Jennifer Safavian | On the One Year Anniversary of the IRA, It’s Too Soon to Declare Success

Jennifer Safavian
August 31, 2023

The transition to electrification is the most significant transformation for the U.S auto industry since the Model-T. The monumental operational shifts the industry is undertaking will completely reshape global automotive supply chains, production lines, and consumer perspectives.

It’s been a year since the Inflation Reduction Act (IRA) became law. This sweeping legislation has had a tremendous impact on the U.S. automotive industry and has touched nearly every part of our sector, from sourcing raw materials all the way to consumers driving new cars off dealer lots. So, it begs the question, has this transformation benefited from the IRA?

On the manufacturing side, the IRA created many incentives that are encouraging a rapid build-out of America’s EV supply chain, and many of our allies and partners are following suit. Due to provisions such as the 45X Advanced Production Credit, many investments in batteries and materials had their timeframes moved up or were created whole-cloth to benefit from the credit. Benchmark Materials, an analysis group specializing in EV materials and supply chains, noted that since the passage of the IRA, the United States forecasted 2030 battery production capacity increased 67% due to these announced investments.

However, on the consumer side, it’s unclear if the IRA will have a similar beneficial impact. The 30D Consumer Clean Vehicle Credit has a slew of stipulations and requirements that leave only a few vehicles eligible for the tax credit, and the industry is still waiting for finalized guidance on material sourcing requirements. Currently, only 18 EV models out of over 90 available on the market are eligible for the 30D tax credit. That’s less than 20%. Granted, additional credit-eligible EV models will be hitting the U.S. market at the end of this year, with many more to follow over the coming decade.
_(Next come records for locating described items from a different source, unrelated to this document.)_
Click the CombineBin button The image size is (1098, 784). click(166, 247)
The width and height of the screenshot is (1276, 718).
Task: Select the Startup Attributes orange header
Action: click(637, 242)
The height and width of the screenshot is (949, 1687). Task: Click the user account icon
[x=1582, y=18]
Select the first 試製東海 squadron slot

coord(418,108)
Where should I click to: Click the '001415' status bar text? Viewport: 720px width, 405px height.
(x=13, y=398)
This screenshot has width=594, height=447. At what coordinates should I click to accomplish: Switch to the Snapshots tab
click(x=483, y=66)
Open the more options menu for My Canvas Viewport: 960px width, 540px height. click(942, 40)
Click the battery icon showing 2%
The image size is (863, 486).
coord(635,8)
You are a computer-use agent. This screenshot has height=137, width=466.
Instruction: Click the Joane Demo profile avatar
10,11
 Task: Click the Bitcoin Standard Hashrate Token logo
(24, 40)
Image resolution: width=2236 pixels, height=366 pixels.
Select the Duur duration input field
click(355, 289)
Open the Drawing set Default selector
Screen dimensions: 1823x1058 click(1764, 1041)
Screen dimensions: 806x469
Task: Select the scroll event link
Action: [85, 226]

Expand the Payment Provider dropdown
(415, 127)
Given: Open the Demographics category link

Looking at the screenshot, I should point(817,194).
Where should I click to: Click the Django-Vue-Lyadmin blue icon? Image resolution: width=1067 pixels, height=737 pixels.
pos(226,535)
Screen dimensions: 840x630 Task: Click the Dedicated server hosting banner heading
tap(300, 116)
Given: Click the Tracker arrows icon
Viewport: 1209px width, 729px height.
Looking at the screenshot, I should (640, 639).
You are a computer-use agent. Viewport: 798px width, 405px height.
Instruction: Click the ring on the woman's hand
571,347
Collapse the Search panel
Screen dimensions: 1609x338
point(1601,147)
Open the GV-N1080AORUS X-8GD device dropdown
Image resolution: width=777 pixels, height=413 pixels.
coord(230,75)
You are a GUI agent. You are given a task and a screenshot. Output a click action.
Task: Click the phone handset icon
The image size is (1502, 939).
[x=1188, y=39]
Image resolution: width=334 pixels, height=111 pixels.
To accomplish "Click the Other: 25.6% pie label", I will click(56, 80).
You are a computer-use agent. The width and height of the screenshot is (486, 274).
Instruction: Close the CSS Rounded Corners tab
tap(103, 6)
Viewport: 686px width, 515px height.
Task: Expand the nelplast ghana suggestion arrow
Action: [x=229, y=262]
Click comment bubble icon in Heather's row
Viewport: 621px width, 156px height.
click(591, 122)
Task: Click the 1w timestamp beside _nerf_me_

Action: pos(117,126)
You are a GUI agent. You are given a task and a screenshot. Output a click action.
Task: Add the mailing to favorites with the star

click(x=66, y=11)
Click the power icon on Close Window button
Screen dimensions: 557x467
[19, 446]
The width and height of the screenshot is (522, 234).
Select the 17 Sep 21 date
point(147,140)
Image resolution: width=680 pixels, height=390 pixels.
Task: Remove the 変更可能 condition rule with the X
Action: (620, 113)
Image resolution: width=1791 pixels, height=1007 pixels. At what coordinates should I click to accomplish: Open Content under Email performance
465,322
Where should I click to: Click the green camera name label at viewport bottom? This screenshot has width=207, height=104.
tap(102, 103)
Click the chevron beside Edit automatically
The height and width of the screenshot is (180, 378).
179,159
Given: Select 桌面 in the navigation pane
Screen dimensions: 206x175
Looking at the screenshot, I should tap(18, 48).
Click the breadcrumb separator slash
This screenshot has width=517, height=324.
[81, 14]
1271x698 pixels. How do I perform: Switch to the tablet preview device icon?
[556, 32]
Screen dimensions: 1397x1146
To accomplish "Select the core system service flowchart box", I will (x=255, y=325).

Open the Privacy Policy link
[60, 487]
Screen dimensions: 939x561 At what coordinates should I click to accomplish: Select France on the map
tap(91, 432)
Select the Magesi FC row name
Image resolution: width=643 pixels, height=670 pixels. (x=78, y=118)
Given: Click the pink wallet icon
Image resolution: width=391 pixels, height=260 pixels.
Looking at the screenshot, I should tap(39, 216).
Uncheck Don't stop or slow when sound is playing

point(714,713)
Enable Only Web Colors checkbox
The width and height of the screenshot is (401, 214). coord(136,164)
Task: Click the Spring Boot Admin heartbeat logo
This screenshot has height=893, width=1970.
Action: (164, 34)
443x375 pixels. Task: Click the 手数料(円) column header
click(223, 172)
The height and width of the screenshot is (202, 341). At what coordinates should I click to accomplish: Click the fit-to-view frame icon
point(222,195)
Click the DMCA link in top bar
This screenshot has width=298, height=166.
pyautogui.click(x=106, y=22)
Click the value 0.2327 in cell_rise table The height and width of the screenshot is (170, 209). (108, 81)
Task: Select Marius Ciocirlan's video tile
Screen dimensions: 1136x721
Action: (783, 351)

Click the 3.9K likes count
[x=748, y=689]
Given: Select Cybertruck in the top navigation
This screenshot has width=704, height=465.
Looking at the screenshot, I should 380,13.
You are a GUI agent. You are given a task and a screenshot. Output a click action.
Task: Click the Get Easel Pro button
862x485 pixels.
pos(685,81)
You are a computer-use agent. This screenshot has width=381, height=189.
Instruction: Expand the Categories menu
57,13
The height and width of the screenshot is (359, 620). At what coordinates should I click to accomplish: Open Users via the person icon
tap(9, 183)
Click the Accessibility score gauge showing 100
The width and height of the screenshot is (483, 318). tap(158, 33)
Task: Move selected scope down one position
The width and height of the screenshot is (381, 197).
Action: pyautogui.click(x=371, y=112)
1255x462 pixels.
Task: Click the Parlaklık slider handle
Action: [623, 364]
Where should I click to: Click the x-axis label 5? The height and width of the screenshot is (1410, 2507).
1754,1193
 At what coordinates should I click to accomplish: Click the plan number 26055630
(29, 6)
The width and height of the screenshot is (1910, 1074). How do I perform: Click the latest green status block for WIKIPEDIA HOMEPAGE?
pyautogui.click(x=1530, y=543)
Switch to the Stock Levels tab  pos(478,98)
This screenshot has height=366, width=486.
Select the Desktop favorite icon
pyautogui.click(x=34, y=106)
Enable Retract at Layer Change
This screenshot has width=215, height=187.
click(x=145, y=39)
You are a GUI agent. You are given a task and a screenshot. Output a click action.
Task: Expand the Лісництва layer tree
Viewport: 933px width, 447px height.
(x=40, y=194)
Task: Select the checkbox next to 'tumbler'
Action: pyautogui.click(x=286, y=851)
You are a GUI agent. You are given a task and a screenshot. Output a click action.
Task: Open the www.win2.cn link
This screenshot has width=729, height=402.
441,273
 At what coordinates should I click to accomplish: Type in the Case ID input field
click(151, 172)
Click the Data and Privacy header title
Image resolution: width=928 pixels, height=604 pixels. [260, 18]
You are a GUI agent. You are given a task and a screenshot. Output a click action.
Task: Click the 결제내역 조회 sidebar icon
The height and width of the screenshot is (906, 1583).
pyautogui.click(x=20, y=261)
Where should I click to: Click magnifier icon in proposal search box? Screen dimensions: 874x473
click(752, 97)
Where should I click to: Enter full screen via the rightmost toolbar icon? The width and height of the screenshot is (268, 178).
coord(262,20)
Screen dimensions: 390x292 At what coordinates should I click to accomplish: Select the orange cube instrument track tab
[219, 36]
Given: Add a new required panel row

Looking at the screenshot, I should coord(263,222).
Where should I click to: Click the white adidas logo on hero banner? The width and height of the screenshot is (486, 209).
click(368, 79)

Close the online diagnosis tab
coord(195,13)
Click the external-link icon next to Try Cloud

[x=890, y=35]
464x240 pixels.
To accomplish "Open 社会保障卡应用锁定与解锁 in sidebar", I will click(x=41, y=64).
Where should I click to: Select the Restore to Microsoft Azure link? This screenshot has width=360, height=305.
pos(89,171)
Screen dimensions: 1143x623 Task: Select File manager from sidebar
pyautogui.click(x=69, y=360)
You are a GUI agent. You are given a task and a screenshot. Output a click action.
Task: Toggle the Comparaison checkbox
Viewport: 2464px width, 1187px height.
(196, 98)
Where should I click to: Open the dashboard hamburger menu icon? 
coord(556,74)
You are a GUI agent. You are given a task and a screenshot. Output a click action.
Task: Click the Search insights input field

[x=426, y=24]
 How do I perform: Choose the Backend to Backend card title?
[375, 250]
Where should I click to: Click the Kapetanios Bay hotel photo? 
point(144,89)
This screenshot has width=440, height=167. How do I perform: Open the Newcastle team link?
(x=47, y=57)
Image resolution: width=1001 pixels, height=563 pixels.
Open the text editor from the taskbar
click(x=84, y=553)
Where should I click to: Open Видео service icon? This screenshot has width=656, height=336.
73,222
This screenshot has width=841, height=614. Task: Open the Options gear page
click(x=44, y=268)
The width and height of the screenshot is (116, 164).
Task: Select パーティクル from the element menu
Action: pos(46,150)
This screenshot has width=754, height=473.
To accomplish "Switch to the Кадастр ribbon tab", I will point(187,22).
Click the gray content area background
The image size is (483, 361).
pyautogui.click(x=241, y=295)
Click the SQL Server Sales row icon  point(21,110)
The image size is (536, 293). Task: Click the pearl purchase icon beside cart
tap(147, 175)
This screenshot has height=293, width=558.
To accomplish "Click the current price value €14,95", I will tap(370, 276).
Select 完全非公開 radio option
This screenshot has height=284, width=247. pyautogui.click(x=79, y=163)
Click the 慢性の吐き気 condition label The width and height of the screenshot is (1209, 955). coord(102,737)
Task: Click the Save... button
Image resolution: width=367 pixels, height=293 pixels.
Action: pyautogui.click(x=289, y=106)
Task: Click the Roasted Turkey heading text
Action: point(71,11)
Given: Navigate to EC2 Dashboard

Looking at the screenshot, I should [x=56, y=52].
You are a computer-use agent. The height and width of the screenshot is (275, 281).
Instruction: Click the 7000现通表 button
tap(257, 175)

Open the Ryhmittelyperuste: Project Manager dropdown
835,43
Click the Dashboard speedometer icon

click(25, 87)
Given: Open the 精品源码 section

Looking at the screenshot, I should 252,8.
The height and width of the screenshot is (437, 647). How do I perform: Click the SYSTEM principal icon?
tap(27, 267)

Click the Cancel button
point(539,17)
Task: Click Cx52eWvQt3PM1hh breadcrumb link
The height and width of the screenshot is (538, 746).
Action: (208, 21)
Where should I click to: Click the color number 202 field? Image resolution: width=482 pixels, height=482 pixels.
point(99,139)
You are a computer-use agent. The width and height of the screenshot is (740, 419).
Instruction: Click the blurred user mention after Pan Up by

But, how the introduction of these models impacts the overall effectiveness of this credit remains to be seen.

Additionally, only buyers who are below income thresholds, which are static and not indexed to inflation, are eligible to claim this credit. Based on consumer surveys of EV buyers, many of these credit-eligible buyers are not the primary purchasers of EVs in today’s market.

EV market share of the U.S. new vehicle market has increased from around 7% in 2022 to approximately 8.5% so far this year, based on preliminary data. That’s good progress, but it is a lower growth rate than we have previously seen over the last several years. This is during the year when the IRA’s provisions are the least stringent and before inflation has had a chance to chip away at the pool of credit-eligible buyers and the value of the 30D credit itself.

Additionally, we do not yet know whether buyers were incentivized to purchase an EV due to the 30D credit or the 45W Commercial Clean Vehicle Credit, which consumers may utilize on a leased EV to reduce monthly payments. The 45W credit does not have the same stipulations as the 30D credit, allowing a broader range of consumers a full slate of EV options to choose from and receive a benefit. If the 45W credit has been a better tool for incentivizing EV acceptance, that’s not the best news for the IRA’s long-term impact on adoption rates, as this credit was written to diminish in value over time.

We hope that the IRA is successful at increasing EV adoption rates and supporting the industry as it endeavors to make this electrification shift. However, with only one year of the IRA behind us, it’s just too soon to determine whether the law has been a success at accomplishing its admirable goals or fell short of what’s needed.